Congratulations, Jim, on being named our March Member Spotlight!!! Salute, sir!
My relationship with health and fitness has always been, shall we say, a complicated one. I’ve been working out for years and have enjoyed it. However, I never found a routine that really caught my attention and inspired a long-term commitment. Over time, the fad would wear out or something would come up (i.e. a business trip) that would knock me out of my routine. In addition to that, I’m a highly-skilled, world-class stress eater. When things got busy or stressful, I would resort to eating as my relief. I’ve had a fair amount of success with a number of different diets, losing a lot of weight fast. Unfortunately, none of them were sustainable in the long term and I’d always end up being right back where I started, often times even heavier.
I was recently in the middle of one of those cycles. On the outside looking in, things looked good. I have a happy and healthy 5-year-old (going on 30) daughter, who constantly makes me laugh. I have an amazing wife, who for some reason, is remarkably tolerant of my tendencies to constantly be a jackass. My business, which I started a bit over 5 years ago, was growing at a fast rate and gave me the opportunity to meet some really interesting people and travel to a lot of really cool places.
However, under the surface, things weren’t quite so ideal. My focus was disproportionately placed on growing the business, which led me to neglect a lot of other more important areas of my life. I wasn’t spending as much time as I wanted to with my family. I was completely neglecting my health. Attending social events for my business gave way to terrible eating habits. I had a carefully curated list of approximately 1,000 excuses that I could use at any time I needed to avoid exercising. All of this culminated into me reaching the heaviest weight I’ve ever been in my life. I was constantly tired and sluggish, had a relatively negative attitude and lacked a great deal of self-confidence.
Basically, I hit my rock bottom.
At that point, I knew I had to do something. I was tired of being tired. I wanted my energy, focus, and self-confidence back. I realized that, if I wanted to break this cycle and take myself to the next level, I needed to change my way of thinking. I needed to shift my priorities from workaholic mode to one that was focused more on my health. My logic was that if I could lose weight and get my health back in order, everything else would improve as well.
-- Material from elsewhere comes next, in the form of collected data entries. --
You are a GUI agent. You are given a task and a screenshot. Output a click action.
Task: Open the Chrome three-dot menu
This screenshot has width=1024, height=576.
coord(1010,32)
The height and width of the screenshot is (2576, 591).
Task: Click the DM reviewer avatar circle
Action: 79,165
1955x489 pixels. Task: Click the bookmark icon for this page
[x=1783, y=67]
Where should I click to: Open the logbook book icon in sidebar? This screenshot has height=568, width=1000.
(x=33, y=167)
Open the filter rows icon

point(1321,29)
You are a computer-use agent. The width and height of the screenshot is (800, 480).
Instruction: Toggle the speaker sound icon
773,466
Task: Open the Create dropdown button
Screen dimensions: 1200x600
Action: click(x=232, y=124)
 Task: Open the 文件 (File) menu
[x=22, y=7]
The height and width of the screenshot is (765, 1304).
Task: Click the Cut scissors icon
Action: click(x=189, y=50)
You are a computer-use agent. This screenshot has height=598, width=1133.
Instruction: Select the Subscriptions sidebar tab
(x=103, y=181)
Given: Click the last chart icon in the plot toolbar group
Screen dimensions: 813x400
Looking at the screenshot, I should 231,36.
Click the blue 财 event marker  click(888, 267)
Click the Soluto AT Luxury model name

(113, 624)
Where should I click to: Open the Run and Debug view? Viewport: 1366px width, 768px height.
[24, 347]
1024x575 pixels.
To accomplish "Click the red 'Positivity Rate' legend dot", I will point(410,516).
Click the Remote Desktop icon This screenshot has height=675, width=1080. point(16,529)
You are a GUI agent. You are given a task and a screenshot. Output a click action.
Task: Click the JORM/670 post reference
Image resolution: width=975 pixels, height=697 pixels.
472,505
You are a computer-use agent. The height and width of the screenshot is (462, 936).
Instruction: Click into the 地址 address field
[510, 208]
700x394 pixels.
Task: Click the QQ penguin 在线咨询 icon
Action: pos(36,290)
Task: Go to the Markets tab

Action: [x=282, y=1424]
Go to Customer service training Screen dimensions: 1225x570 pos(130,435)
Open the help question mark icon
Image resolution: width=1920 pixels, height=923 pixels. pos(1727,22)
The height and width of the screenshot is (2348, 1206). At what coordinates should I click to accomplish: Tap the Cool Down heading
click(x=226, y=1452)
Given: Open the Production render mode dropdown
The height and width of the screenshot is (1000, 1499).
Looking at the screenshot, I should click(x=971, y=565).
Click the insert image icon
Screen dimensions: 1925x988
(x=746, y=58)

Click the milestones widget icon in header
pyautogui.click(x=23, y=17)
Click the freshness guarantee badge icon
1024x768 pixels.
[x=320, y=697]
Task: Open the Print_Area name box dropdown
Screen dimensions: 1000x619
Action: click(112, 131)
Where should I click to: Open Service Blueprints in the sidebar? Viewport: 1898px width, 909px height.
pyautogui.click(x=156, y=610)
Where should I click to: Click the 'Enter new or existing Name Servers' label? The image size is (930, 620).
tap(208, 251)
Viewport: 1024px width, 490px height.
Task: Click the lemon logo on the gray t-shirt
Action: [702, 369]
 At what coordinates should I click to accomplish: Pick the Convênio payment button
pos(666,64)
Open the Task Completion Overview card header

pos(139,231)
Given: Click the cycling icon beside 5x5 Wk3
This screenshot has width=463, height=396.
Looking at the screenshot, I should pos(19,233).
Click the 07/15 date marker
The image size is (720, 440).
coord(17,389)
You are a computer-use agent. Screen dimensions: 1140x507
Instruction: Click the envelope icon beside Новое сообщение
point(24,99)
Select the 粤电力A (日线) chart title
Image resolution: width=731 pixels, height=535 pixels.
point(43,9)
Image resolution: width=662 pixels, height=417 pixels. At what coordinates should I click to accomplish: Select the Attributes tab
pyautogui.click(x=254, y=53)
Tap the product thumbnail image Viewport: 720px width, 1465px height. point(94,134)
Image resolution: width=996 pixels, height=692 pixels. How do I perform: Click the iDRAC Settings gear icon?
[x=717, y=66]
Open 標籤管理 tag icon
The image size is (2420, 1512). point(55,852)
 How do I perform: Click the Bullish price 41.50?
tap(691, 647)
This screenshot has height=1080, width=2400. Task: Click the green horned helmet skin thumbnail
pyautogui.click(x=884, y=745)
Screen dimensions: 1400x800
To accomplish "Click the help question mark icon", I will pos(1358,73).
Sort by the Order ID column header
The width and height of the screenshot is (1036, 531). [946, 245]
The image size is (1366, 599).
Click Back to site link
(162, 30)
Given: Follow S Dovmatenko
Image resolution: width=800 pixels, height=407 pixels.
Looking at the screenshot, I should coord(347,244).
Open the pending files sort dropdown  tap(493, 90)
After a fairly sophisticated sales pitch from my wife–she can be frustratingly persistent when she wants to be–I decided to join JCF. Having been a member of JCF in the past, I knew that this was the one program out there that would help me do this.
In the end, it was definitely the right decision and it has changed my life. To be honest, there are too many positives to list. For starters, I’ve lost 20 pounds since mid-January and I feel better than I’ve felt in years. I have a lot more energy, which only helps when you’re trying to keep up with an insane five-year-old who has a seemingly endless supply. In addition, my focus has also immensely improved, which has helped me continue to take my business to the next level. Lastly, I’ve noticed more and more gains in my self-confidence and I’m driven to keep going and achieving greater heights.
Ever since I re-started, I really look forward to the challenge that a new day brings. I recently made a commitment to tackle the hardest tasks first every day. This makes everything else on the list relatively easier. When all is said and done, JCF workouts often take the cake in that category. You’d be amazed at how much easier client work becomes after you spent the morning doing floppy burpees, shuttle sprints, and Wo-Man Makers. I also really love the community aspect that JCF has built. It makes for a much more motivating environment.
I’m looking forward to seeing just how far I can continue to push myself outside of my comfort zone. Heck, one day I might even be able to do a whole bunch of burpees without whining. Chances are slim, but it’s a possibility.